Finding triangle of maximal area given two vertices and condition on internal bi-sector

Question

$A=(2,5), B=(5,11)$ and a point $P$ moves such that internal bi-sector of $\angle APB$ passes through $(4,9).$ The maximum area of $ \triangle APB\;$ is __?

My attempt:

I found that $(4,9)$ lies on the line segment of $AB.$ Then I thought that due to the internal bi-sector condition it must have something to do with ellipse. Because, the two triangles formed by connecting focii of ellipse of perimeter are a congruent. So, if $P$ is a point on perimeter and $Q= (4,9),$ then $\angle APQ= \angle BPQ.$

I initially thought the optimum would happen when $ \angle ABP = \angle BAP =45^{\circ},$ but seems like that leads to a situation where the constraint is not obeyed.
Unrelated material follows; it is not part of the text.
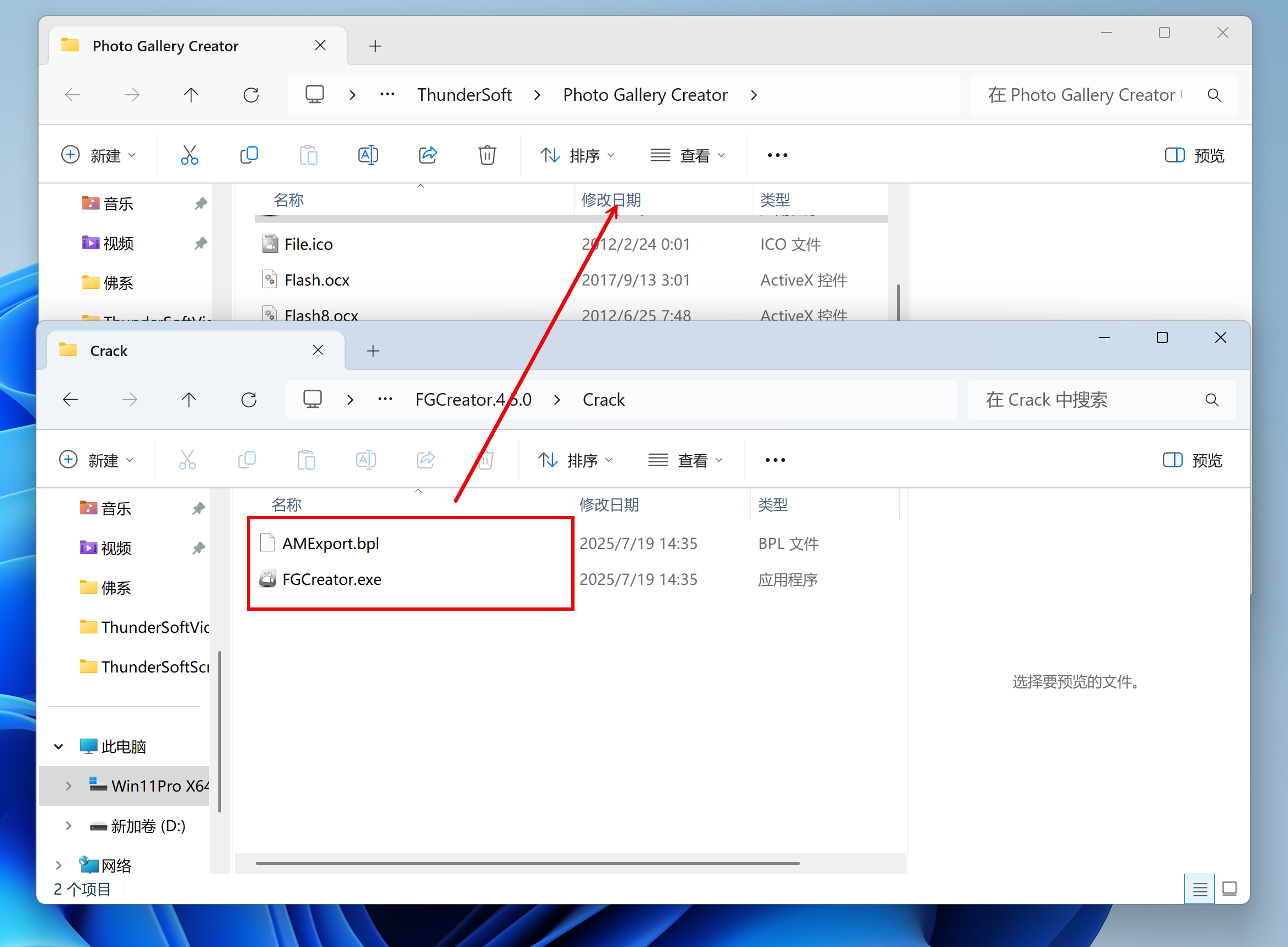Image resolution: width=1288 pixels, height=947 pixels.
Task: Click the 在 Crack 中搜索 search field
Action: 1090,400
So, how exactly do I get the optimum area while holding the constraint true?

Answer 1

Hint. We know that area of any triangle is half the product of its base and height. As the base is fixed, we just need to maximize the height so as to maximize the area. Further, by angle bisector theorem, we know the ratio $$\frac{PA}{PB}=\text{ratio in which $(4,9)$ divides $AB$}=k$$Thus, locus of point $P$ is the Apollonius Circle wrt to the ratio $k$. Thus, maximum height of $P$ from $AB$ will be the radius of Apollonius Circle.

Answer 2

Since the point $D=(4,9)$ belongs to $AB$, it is a foot of the bisector of $\angle ACB$, and a known expression for it is

\begin{align} D&=\frac{aA+bB}{a+b} \tag{1}\label{1} . \end{align}

With known coordinates we have

\begin{align} (4,9)&= \left(\frac{2a+5b}{a+b},\, \frac{5a+11b}{a+b} \right) \tag{2}\label{2} \end{align}

or a system

\begin{align} \frac{2a+5b}{a+b}&=4 \tag{3}\label{3} ,\\ \frac{5a+11b}{a+b}&=9 \tag{4}\label{4} \end{align}

with solution $b=2a$.

Expression for the area of $\triangle ABC$ squared is

\begin{align} S_2(a,b,c)&= \tfrac1{16}\,(4a^2b^2-(a^2+b^2-c^2)^2) \tag{5}\label{5} , \end{align}

so for $b=2a$ we must have \begin{align} S_2(a,2a,c)&= -\tfrac9{16}\,(a^2)^2+\tfrac58\,c^2\,a^2-\tfrac1{16}\,c^4 \tag{6}\label{6} . \end{align}

It's easy to find that

\begin{align} \max_a S_2(a,2a,c)&= S_2(a,2a,c)\Big|_{a=5} =225 , \end{align} hence the maximal area of such triangle is $15$.